**Work to do:**
Quote the records word for word, from the first line up to and including the line that contains "will tap(580, 40).".

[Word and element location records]
———

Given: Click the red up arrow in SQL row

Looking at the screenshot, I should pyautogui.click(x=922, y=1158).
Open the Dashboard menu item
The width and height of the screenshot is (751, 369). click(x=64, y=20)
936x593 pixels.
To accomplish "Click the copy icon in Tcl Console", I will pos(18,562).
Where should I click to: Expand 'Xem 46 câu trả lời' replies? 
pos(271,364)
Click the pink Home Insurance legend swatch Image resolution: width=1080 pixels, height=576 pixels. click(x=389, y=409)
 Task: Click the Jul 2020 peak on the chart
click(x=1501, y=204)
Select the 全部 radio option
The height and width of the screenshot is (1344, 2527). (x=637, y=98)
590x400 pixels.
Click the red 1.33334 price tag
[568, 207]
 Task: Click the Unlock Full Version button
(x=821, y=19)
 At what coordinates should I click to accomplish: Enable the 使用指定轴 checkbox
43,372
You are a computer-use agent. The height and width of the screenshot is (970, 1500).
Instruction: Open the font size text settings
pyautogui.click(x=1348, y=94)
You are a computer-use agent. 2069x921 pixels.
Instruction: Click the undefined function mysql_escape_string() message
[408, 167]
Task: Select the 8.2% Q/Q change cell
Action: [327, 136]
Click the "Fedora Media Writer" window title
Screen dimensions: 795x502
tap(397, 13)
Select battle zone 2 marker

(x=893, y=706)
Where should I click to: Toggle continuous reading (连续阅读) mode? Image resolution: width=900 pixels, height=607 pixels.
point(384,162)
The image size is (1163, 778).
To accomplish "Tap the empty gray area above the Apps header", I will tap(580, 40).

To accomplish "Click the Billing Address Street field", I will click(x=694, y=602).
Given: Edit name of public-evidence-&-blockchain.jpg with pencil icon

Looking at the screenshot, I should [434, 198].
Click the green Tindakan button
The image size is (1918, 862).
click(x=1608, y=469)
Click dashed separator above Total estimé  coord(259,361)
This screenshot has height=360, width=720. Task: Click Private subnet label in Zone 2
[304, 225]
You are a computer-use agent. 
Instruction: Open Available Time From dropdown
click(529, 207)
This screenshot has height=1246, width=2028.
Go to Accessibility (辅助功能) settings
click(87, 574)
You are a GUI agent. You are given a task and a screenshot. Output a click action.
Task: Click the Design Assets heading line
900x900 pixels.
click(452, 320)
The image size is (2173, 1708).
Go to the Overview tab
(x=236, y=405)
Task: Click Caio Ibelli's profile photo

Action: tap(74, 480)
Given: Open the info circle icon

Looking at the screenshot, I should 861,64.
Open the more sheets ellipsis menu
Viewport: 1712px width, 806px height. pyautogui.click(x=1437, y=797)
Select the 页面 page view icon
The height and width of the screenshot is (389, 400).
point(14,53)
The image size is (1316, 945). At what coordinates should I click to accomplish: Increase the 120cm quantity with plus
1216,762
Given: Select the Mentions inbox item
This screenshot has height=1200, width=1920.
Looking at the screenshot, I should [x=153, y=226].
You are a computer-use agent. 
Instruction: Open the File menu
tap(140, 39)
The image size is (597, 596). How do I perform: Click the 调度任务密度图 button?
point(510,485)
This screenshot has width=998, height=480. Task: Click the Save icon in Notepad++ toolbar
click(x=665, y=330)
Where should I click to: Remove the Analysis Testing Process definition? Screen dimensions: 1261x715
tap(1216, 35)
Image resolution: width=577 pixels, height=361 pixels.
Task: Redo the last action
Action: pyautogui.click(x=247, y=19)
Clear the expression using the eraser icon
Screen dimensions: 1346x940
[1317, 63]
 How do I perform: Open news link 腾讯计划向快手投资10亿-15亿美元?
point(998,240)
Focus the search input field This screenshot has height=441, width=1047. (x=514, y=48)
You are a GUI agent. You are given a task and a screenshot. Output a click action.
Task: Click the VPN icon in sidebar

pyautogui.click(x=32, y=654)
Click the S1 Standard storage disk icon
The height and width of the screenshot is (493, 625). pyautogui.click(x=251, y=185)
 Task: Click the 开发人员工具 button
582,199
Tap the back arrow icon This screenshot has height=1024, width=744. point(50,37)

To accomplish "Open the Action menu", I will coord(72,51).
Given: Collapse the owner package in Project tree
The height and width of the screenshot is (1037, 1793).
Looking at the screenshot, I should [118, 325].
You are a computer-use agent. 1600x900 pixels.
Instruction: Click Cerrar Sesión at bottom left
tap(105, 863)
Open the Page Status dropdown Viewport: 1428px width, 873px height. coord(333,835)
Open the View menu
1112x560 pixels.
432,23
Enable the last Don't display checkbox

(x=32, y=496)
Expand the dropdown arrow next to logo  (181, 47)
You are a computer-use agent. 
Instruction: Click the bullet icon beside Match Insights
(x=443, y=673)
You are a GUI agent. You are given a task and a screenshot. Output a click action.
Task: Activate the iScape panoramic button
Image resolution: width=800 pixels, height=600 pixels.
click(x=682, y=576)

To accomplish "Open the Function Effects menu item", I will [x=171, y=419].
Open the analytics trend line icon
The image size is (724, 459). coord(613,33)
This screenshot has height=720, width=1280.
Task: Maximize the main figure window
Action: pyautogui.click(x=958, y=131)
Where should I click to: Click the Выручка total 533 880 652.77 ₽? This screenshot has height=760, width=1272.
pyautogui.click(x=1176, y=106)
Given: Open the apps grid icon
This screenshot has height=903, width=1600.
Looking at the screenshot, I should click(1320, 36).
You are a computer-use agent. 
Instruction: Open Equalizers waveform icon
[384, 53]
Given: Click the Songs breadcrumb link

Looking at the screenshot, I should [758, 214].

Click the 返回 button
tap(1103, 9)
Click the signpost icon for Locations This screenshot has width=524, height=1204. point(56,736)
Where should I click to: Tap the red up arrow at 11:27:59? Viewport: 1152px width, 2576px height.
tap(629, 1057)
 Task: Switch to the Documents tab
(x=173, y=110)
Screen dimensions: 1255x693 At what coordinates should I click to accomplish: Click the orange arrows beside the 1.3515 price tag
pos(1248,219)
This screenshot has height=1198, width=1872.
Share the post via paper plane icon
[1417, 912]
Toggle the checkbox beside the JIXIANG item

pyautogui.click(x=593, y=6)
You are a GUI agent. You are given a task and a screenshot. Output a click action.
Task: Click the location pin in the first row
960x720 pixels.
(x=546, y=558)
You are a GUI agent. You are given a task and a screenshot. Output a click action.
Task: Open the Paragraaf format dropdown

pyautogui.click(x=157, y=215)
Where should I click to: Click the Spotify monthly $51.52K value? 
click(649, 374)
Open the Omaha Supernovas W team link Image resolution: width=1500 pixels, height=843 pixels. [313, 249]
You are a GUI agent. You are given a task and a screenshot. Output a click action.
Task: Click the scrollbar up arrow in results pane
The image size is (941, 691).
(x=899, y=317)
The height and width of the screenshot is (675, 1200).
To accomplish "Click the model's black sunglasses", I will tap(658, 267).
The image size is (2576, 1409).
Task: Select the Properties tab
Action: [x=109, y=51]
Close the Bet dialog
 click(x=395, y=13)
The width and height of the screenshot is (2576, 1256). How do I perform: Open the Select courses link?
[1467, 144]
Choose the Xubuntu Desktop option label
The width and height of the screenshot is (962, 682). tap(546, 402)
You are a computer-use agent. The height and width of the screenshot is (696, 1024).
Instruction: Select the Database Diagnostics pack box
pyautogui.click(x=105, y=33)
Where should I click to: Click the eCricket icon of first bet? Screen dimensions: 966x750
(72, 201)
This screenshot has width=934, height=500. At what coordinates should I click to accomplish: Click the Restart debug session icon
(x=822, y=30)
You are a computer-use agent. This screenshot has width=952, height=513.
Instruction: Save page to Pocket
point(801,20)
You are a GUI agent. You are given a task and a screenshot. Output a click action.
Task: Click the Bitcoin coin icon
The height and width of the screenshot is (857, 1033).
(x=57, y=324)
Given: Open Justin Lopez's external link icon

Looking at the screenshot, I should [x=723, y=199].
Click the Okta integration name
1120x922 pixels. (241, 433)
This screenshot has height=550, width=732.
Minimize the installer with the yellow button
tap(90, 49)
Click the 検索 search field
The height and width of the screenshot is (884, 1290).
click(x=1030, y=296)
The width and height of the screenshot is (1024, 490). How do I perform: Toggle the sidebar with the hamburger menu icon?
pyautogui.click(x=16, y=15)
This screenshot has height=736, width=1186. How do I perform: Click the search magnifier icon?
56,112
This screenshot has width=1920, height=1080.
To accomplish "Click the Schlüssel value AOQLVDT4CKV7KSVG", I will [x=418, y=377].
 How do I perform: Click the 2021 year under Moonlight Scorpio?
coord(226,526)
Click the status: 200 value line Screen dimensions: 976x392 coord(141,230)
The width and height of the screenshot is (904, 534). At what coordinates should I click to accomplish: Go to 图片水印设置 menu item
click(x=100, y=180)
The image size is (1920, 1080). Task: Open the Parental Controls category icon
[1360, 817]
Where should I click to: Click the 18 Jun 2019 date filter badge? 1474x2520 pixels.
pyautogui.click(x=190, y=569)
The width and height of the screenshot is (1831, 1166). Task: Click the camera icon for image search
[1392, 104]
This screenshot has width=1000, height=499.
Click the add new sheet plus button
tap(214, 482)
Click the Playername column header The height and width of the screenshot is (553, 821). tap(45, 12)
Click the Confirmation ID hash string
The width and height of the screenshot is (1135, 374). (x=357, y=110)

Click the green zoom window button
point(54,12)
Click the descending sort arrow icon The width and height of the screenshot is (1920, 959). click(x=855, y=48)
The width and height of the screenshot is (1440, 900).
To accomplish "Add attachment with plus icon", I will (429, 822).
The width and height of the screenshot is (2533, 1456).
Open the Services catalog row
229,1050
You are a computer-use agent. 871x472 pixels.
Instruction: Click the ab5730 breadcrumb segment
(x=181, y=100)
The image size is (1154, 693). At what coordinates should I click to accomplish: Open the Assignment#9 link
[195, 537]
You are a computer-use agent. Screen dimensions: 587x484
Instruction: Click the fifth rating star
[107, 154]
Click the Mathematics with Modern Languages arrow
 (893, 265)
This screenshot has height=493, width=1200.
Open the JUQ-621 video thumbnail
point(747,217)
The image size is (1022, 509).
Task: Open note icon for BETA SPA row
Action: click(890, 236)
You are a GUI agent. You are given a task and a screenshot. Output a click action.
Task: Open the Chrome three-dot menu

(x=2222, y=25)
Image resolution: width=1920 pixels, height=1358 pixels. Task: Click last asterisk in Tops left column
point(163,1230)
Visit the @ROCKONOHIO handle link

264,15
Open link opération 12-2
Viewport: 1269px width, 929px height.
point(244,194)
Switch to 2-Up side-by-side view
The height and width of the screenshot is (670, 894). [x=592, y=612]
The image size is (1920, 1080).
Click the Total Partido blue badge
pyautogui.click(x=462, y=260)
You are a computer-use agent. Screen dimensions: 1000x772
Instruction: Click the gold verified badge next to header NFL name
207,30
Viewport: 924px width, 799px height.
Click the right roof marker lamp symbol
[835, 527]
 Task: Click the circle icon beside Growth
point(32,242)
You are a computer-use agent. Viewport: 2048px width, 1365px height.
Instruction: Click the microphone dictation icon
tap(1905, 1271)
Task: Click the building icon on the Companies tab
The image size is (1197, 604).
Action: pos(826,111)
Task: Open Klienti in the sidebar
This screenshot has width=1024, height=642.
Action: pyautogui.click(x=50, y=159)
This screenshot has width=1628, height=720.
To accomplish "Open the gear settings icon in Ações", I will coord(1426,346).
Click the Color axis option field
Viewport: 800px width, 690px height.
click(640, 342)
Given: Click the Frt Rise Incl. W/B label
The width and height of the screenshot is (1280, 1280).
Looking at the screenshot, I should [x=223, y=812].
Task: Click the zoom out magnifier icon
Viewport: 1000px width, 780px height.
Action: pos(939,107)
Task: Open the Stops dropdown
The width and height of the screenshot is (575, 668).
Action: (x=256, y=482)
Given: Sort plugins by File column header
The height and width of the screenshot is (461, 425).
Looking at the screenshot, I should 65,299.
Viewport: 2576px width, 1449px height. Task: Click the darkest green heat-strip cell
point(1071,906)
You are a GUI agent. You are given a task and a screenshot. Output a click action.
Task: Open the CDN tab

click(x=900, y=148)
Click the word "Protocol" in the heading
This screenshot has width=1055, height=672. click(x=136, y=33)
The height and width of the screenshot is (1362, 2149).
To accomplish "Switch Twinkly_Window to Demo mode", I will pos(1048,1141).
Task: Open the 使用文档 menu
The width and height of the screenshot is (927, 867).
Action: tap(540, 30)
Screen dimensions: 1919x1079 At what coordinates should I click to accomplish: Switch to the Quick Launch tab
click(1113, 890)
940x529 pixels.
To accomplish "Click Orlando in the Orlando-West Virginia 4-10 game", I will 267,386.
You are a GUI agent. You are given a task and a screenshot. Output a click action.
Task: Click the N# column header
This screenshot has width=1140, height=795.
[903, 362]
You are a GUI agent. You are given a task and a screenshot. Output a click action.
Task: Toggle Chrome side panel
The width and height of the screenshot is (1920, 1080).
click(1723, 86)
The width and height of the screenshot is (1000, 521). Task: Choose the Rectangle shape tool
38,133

———

**The response:**
Given: Click the red up arrow in SQL row

Looking at the screenshot, I should pyautogui.click(x=922, y=1158).
Open the Dashboard menu item
The width and height of the screenshot is (751, 369). click(x=64, y=20)
936x593 pixels.
To accomplish "Click the copy icon in Tcl Console", I will pos(18,562).
Where should I click to: Expand 'Xem 46 câu trả lời' replies? 
pos(271,364)
Click the pink Home Insurance legend swatch Image resolution: width=1080 pixels, height=576 pixels. click(x=389, y=409)
 Task: Click the Jul 2020 peak on the chart
click(x=1501, y=204)
Select the 全部 radio option
The height and width of the screenshot is (1344, 2527). (x=637, y=98)
590x400 pixels.
Click the red 1.33334 price tag
[568, 207]
 Task: Click the Unlock Full Version button
(x=821, y=19)
 At what coordinates should I click to accomplish: Enable the 使用指定轴 checkbox
43,372
You are a computer-use agent. The height and width of the screenshot is (970, 1500).
Instruction: Open the font size text settings
pyautogui.click(x=1348, y=94)
You are a computer-use agent. 2069x921 pixels.
Instruction: Click the undefined function mysql_escape_string() message
[408, 167]
Task: Select the 8.2% Q/Q change cell
Action: [327, 136]
Click the "Fedora Media Writer" window title
Screen dimensions: 795x502
tap(397, 13)
Select battle zone 2 marker

(x=893, y=706)
Where should I click to: Toggle continuous reading (连续阅读) mode? Image resolution: width=900 pixels, height=607 pixels.
point(384,162)
The image size is (1163, 778).
To accomplish "Tap the empty gray area above the Apps header", I will tap(580, 40).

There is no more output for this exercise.